Dans cette demi-lumière, l’homme qui était sur le banc des témoins regarda lentement autour de la salle, examinant avec soin les figures anxieuses tournées vers lui. En regardant ainsi, il ne pouvait pas voir le visage blême de l’accusée, ni ses yeux fixés comme des yeux qui regardent un revenant.

— Je suis resté absent, – dit l’homme, – parce que je n’avais pas reçu un accueil très agréable de ma femme. Nous nous étions querellés avant que je me couchasse, et ayant trop bu, et étant découragé par l’accueil que j’avais reçu, je pensai que la vie était si peu de chose, que je me suis coupé la gorge, dans l’espoir d’en mourir ; mais, quoique j’aie perdu assez de sang pour guérir vingt malades de la fièvre, je ne me suis pas fait d’autre mal que de me rendre raisonnable. De sorte que j’ai étanché la blessure en m’enveloppant la gorge d’un fichu de laine, et que je suis sorti aussitôt de la maison, ayant l’intention de ne jamais revoir la femme qui est ici présente. J’ai marché dans la campagne pendant une distance de seize milles, et j’ai pris une place dans la diligence d’York d’où j’allais à Londres, où je suis resté depuis. Il y a trois jours que par hasard un paragraphe d’un journal m’a appris le mal causé par mon absence. J’ai pris immédiatement ma place dans la diligence du Nord, et me voici pour justifier ma femme de l’accusation qu’on a portée contre elle.

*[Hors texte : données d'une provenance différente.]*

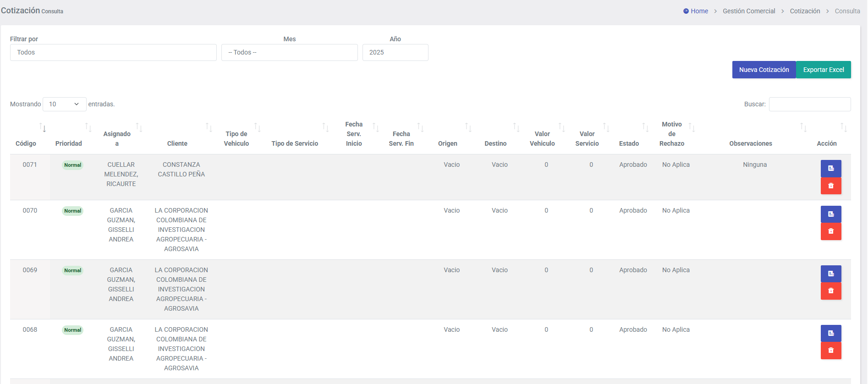Delete quotation 0070 with trash icon
Viewport: 868px width, 384px height.
(830, 231)
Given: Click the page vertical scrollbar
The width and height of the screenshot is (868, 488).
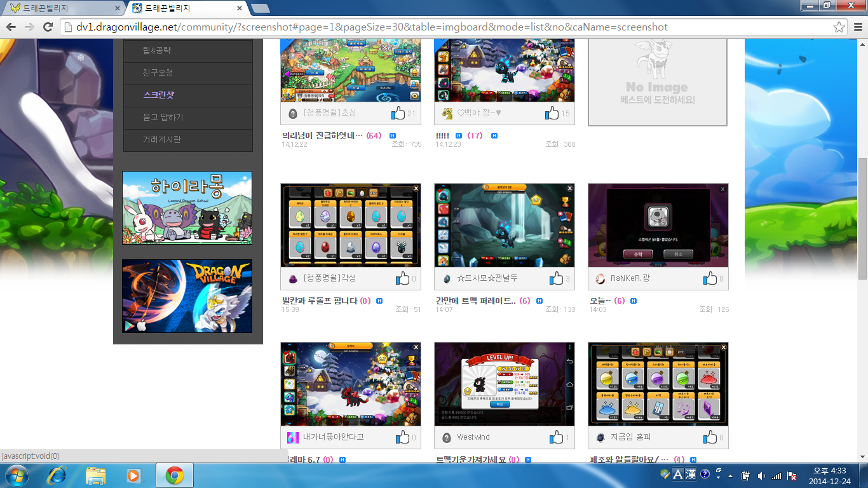Looking at the screenshot, I should [862, 216].
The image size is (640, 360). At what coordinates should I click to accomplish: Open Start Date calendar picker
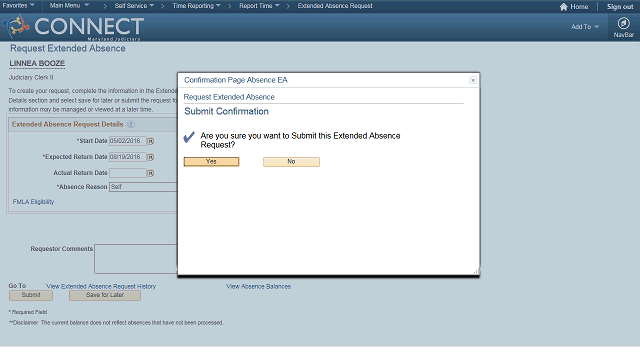pyautogui.click(x=151, y=141)
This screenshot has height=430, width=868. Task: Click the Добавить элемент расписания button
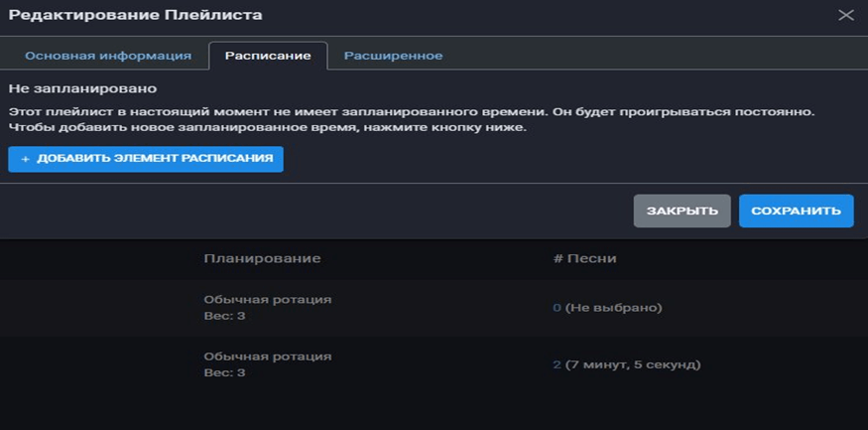pos(146,159)
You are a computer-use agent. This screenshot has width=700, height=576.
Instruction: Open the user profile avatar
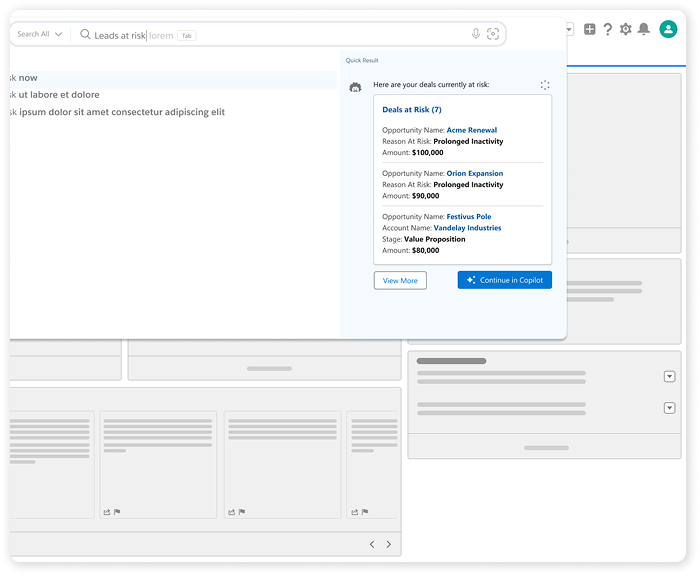(668, 29)
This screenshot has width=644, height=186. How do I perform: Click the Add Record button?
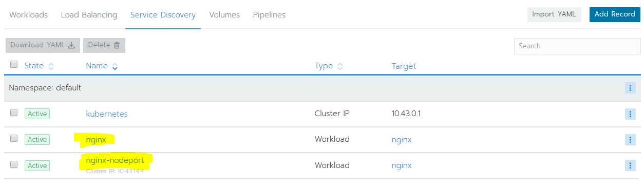(x=615, y=14)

L’homme regarda autour de lui quand il eut fini de parler. L’avocat de Millicent froissa ses papiers dans sa main. Il y eut un peu de désappointement parmi les spectateurs. L’affaire se terminait d’une manière très ordinaire, et le Capitaine Duke devait avoir honte de se jouer ainsi d’une assemblée anglaise.

L’avocat de la Couronne se leva dans cette conjoncture.

— Mon savant collègue a oublié, – dit-il, – que la personne qui dit être le Capitaine Duke n’a été reconnue que par un homme, et que cet homme est un témoin pour la défense. Messieurs les jurés auront besoin d’une preuve plus forte de son identité avant d’admettre qu’aucun meurtre n’a été commis.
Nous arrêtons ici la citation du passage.